:: Records for processing

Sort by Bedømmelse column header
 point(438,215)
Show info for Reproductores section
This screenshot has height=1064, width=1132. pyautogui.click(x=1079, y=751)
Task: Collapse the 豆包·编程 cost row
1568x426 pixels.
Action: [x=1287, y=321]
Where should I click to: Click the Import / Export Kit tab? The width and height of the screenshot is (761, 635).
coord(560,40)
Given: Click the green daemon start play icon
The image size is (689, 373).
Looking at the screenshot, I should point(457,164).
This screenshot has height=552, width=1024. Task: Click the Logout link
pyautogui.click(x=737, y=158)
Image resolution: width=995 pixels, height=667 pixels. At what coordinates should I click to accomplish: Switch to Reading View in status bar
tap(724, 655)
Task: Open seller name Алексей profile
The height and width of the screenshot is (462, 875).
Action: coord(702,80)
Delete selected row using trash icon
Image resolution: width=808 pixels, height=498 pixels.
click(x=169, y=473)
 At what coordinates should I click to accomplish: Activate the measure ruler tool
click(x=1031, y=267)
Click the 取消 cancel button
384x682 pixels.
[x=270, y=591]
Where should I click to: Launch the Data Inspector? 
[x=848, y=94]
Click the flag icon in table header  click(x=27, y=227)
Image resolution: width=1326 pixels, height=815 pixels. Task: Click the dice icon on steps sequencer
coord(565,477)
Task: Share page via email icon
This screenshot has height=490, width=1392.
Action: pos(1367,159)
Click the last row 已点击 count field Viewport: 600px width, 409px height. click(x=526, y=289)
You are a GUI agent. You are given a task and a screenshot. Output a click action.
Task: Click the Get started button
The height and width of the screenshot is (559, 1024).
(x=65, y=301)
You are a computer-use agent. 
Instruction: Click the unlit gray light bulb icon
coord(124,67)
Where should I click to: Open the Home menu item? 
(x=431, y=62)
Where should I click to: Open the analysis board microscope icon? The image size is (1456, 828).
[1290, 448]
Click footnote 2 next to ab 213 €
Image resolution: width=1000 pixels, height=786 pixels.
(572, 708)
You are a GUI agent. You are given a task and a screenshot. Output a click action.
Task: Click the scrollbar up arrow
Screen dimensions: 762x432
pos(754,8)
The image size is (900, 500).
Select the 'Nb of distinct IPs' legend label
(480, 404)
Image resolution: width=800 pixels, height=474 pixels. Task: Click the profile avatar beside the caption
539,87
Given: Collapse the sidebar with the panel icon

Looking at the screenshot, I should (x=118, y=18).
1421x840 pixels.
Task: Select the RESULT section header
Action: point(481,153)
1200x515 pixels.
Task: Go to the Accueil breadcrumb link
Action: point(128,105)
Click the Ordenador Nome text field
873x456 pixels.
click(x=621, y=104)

::::

**What you are asked to do:**
Take the line containing "Image resolution: width=800" and every line after it up to the last line of the listing, and output them exactly, with nothing else.

**Final answer:**
Image resolution: width=800 pixels, height=474 pixels. Task: Click the profile avatar beside the caption
539,87
Given: Collapse the sidebar with the panel icon

Looking at the screenshot, I should (x=118, y=18).
1421x840 pixels.
Task: Select the RESULT section header
Action: point(481,153)
1200x515 pixels.
Task: Go to the Accueil breadcrumb link
Action: point(128,105)
Click the Ordenador Nome text field
873x456 pixels.
click(x=621, y=104)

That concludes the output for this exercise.